Когда я вышел к берегу, снег едва поредел, а сверху прямо над моей головой вдруг высветился кусочек голубого неба, и нет, не солнце, а просто чистый свет ласковым, прозрачным столбом окружил меня. С самых небес до самой земли. Снег валил со всех сторон по-прежнему, и лишь в одном месте, именно надо мной, разошлись шевелящиеся стены.
Просто чудо.
28
Я выгорал мучительно, тяжко. Выключался из жизни точно так же, как прежде, после знакомства, только те выпадания были мечтательными и сладостными, я как бы купался в волшебно-золотистом мареве, а теперь я просто-напросто замирал — без мыслей и даже без сильных чувств. Дыхание становилось реже, реакции сглаживались. Меня окликали по нескольку раз, пока я понимал, что обращаются ко мне. Даже при всём старании я не мог толком выучить уроки, но, странное дело, учителя щадили меня, хотя, я был уверен, ничего не знали о происходящем. И даже Герка никак не среагировал, когда я вернулся на старую парту, к спокойному Коле Шмакову. Он понимал, что, невзначай, конечно, и не по своей вине, стал фигурой, от которой я предпочел бы оказаться подальше.
Я перестал ходить на ледоход, танцы и в Герценку, но вернулся в лыжную секцию. Вторую я отложил до лучших времен, а потому с Кимкой виделся через день, но как-то по-новому. Всё было в порядке между нами, и всё-таки что-то отдаляло. Может, умерло моё великодушие, не знаю. Верней всего, что пожар, горевший во мне, всё остальное делал незначительным и неинтересным, даже дружбу. А может, причиной было то, что легкоатлеты занимаются на виду друг у друга — в зале, а лыжники идут по трассе, и нет нужды разговаривать или, пуще того, натужно улыбаться всем встречным.
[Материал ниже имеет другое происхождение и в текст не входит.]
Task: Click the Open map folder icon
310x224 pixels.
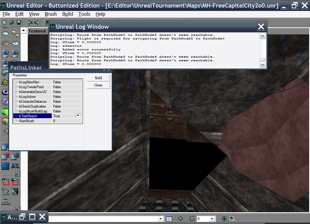Action: tap(12, 22)
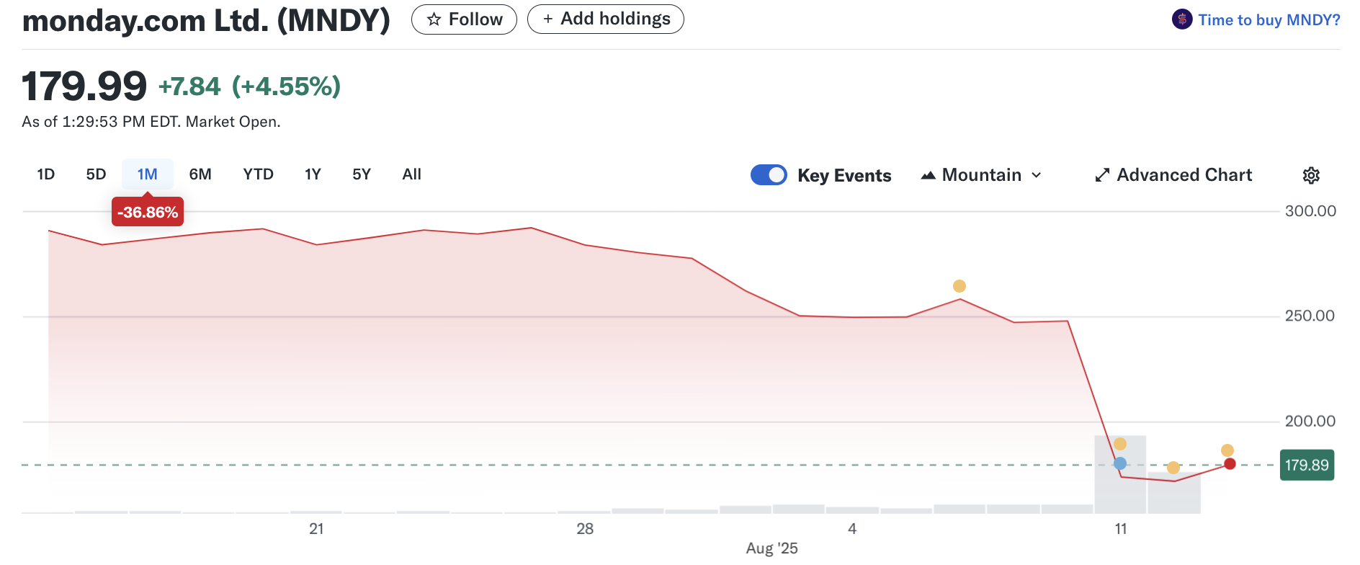Select the 5D range tab
Screen dimensions: 1360x565
pos(96,174)

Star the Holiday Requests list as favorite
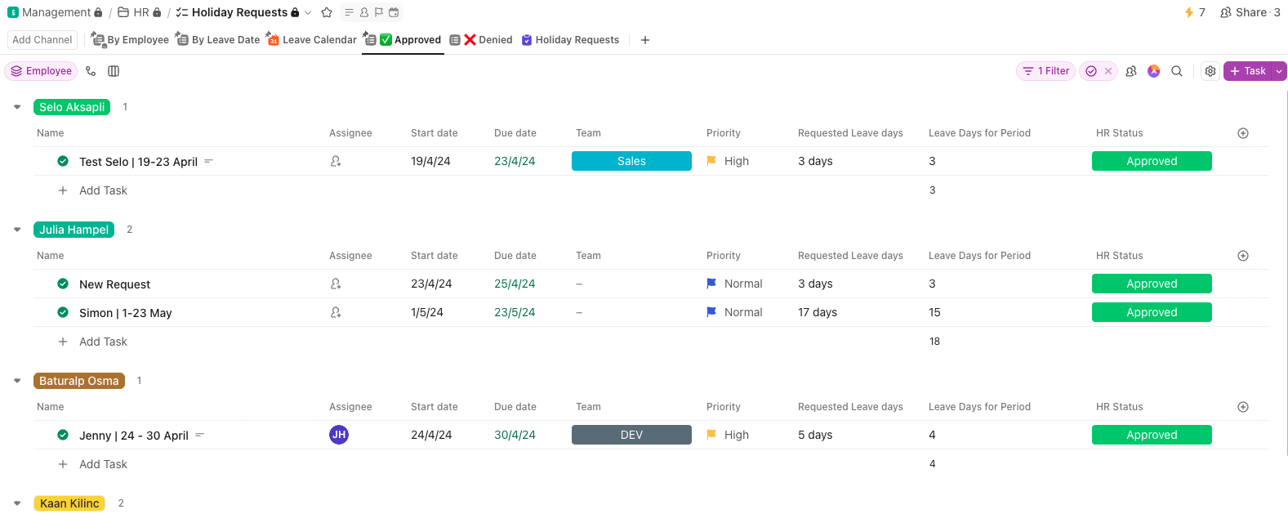(x=327, y=12)
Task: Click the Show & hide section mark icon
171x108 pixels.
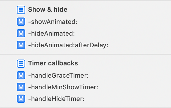Action: (x=21, y=10)
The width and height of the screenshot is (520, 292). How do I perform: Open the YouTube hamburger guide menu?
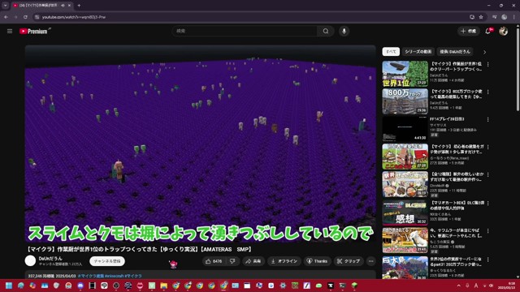(x=10, y=31)
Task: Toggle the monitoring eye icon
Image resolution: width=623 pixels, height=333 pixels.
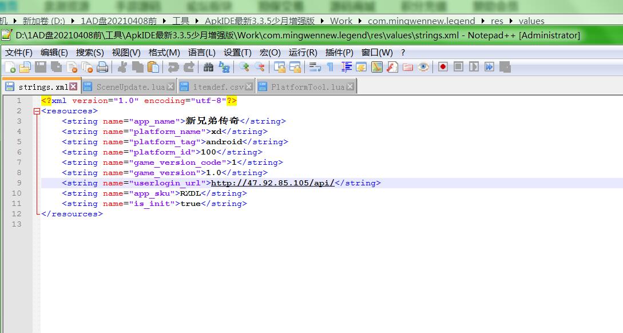Action: click(x=423, y=68)
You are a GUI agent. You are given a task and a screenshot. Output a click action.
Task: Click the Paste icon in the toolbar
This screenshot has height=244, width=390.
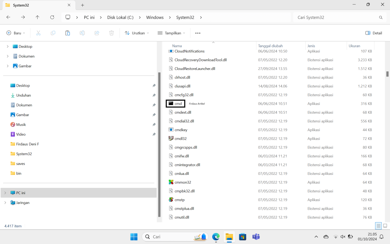click(x=68, y=33)
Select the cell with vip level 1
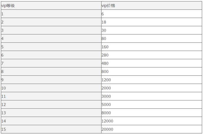The image size is (203, 134). point(51,14)
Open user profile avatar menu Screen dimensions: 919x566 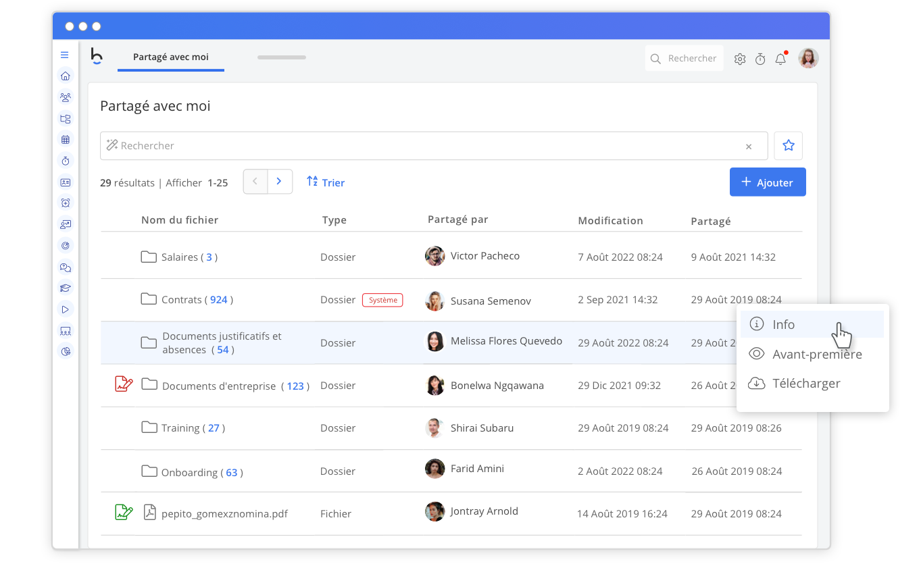[808, 59]
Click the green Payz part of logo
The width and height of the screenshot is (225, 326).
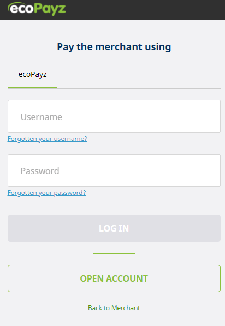tap(50, 10)
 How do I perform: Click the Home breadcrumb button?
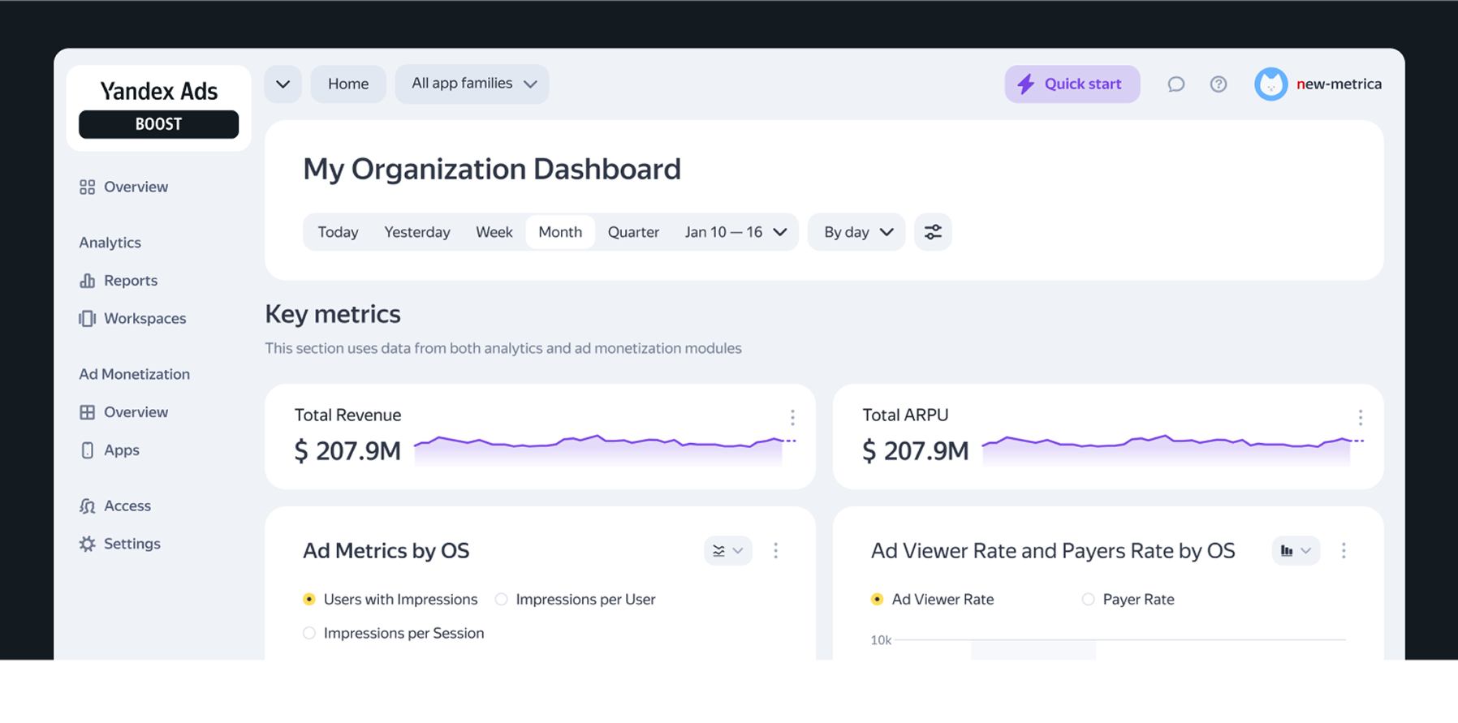pyautogui.click(x=348, y=84)
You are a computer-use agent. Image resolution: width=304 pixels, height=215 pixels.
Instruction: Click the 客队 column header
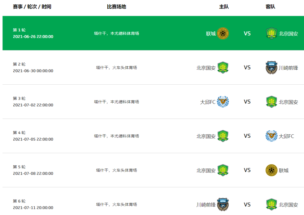tap(270, 7)
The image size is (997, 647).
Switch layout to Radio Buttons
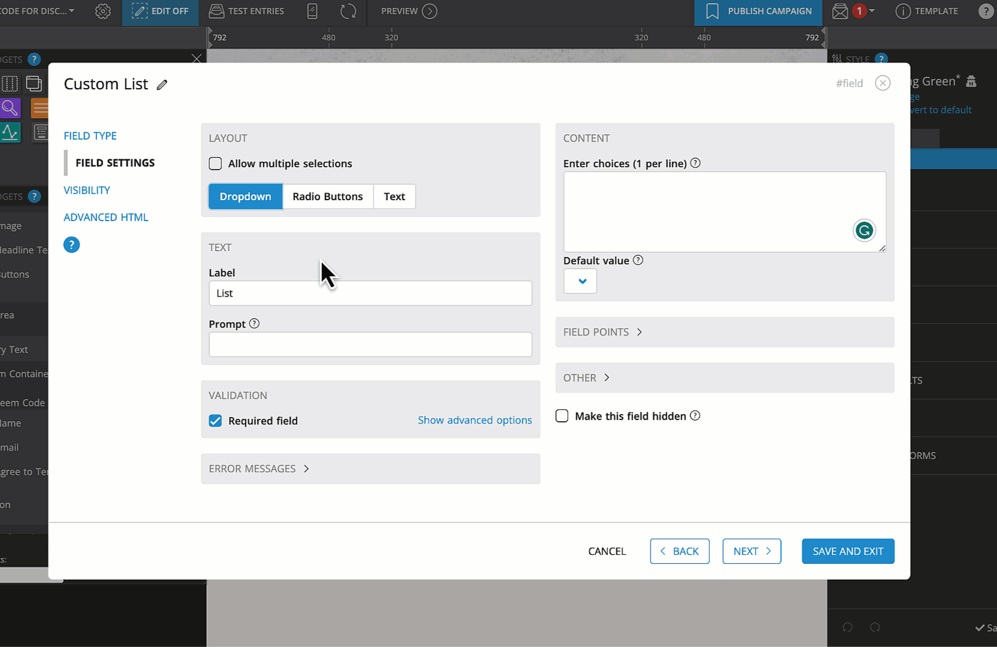pos(327,196)
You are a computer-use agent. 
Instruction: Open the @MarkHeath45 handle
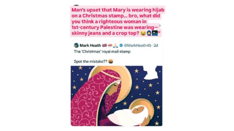pyautogui.click(x=138, y=45)
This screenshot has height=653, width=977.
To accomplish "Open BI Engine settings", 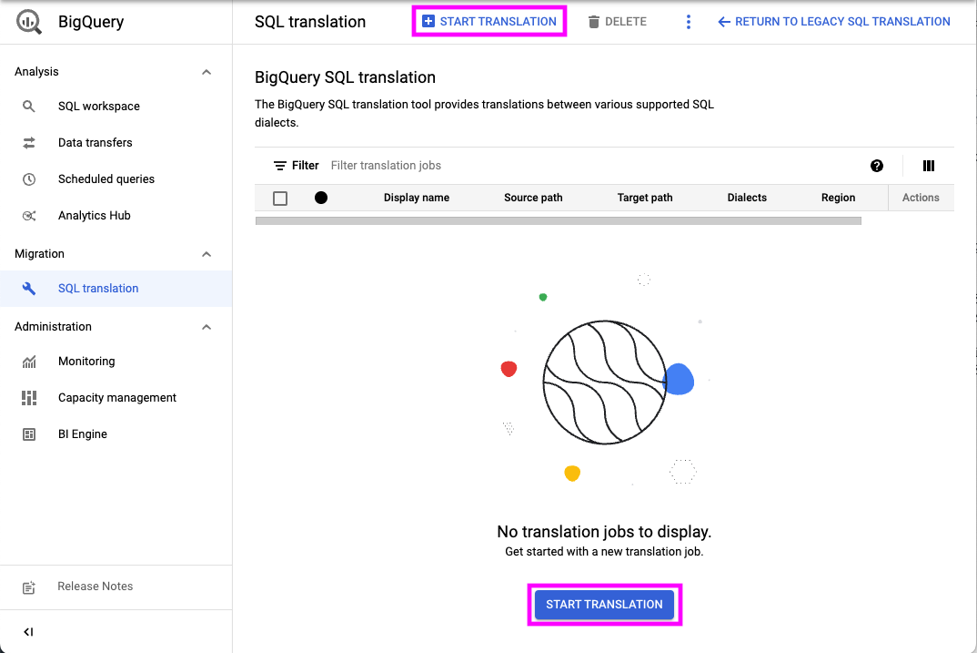I will pos(83,434).
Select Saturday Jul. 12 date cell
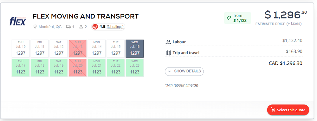317x121 pixels. (x=59, y=49)
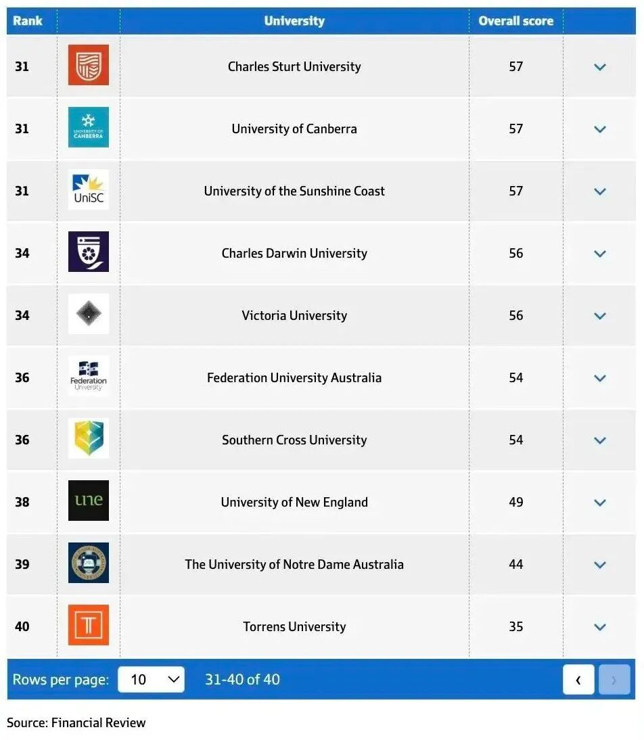Click the University column header
Image resolution: width=644 pixels, height=740 pixels.
(294, 21)
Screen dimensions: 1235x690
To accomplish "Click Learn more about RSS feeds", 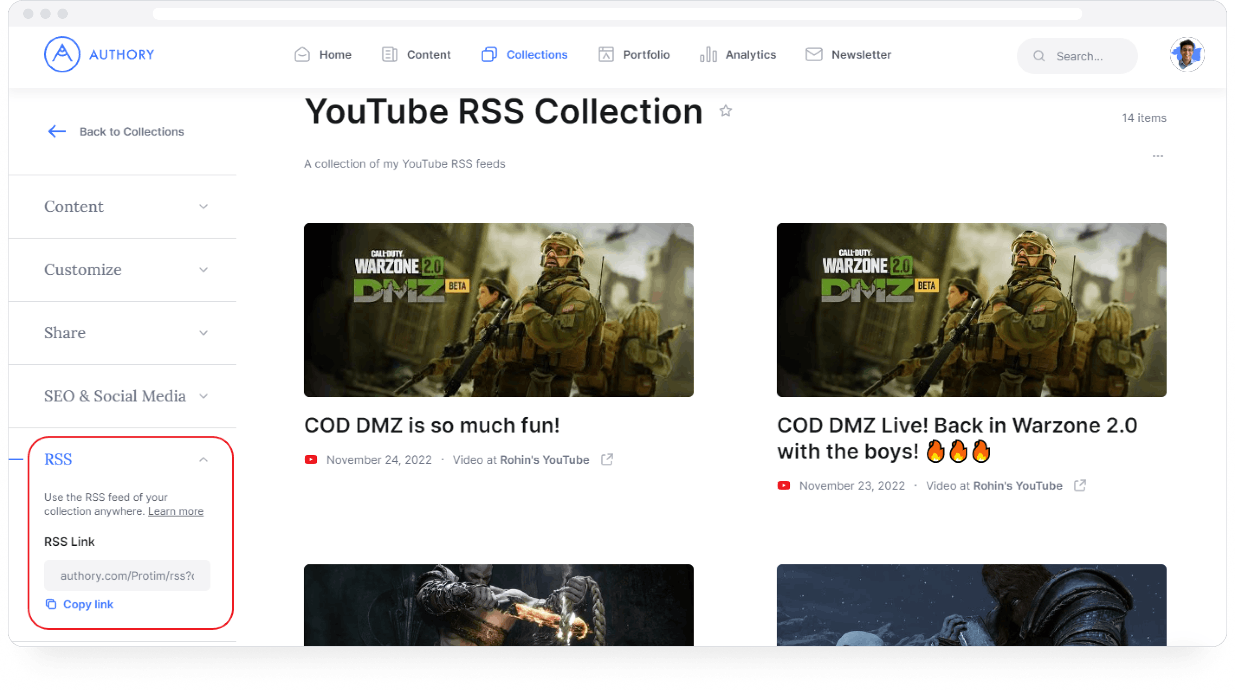I will click(x=175, y=510).
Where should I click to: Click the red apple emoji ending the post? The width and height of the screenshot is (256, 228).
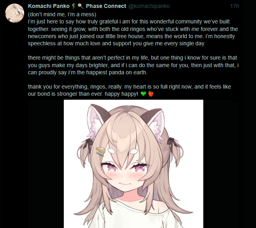click(x=151, y=94)
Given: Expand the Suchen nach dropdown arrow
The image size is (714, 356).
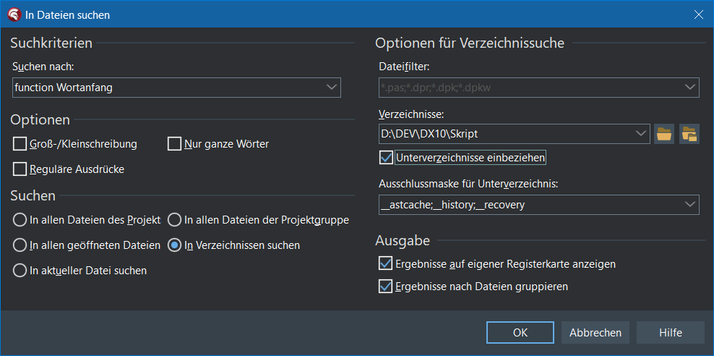Looking at the screenshot, I should pyautogui.click(x=332, y=88).
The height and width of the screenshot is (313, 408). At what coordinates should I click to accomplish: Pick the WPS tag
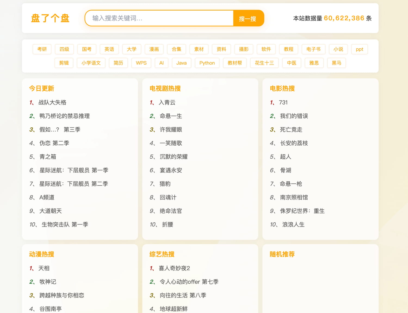click(141, 63)
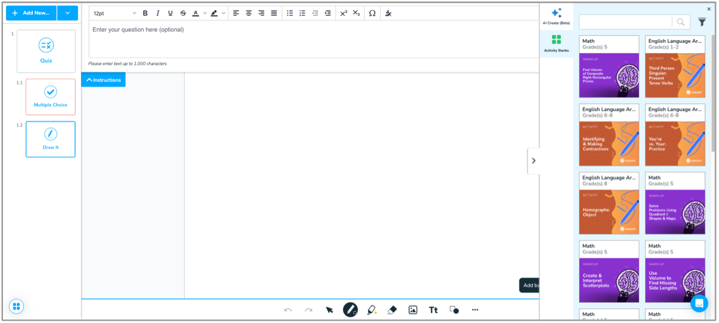Toggle bold formatting
This screenshot has height=323, width=719.
point(145,13)
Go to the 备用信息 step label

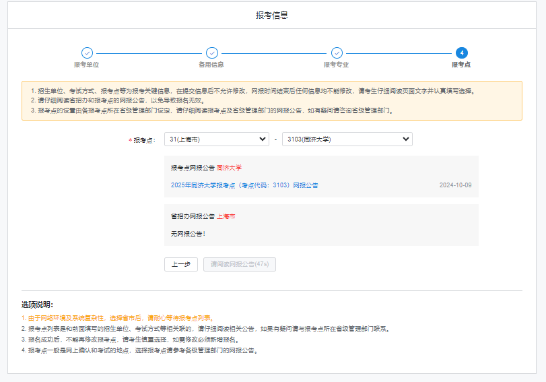click(211, 65)
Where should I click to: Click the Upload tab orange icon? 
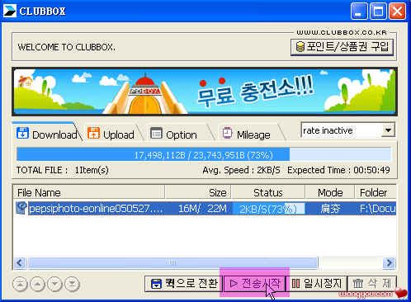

Я пробовал бороться с собой улыбаться, оживлённо вдруг о чём-нибудь говорить с Колей Шмаковым или Владькой, но быстро выдыхался, будто спринтер на длинной дистанции. Единственное, что хоть чуточку помогало, это книги. Я набирал целую пачку в своих любимых детских библиотеках, там меня встречали восторженно, ведь редкий десятиклассник забредал сюда, охотно изменив недавнему прошлому, и не отказывали даже в редких книгах из читалки. Я, правда, быстро возвращал, глотая том за томом, и будто насыщался ими, как лекарствами, заменяющими еду.
Я погружался в мир книг и забывался, но вдруг меня словно пронзало молнией, и я сидел или лежал с бессмысленно вытаращенными глазами: опять Вероника, снова Вероника таинственно доставала меня своим, за несколько кварталов от меня, предательским существованием.
За что, спрашивал я её? Ведь и надо-то было просто не приходить к нам на тот вечер. Или сразу сказать: я танцую с тобой, но я занята.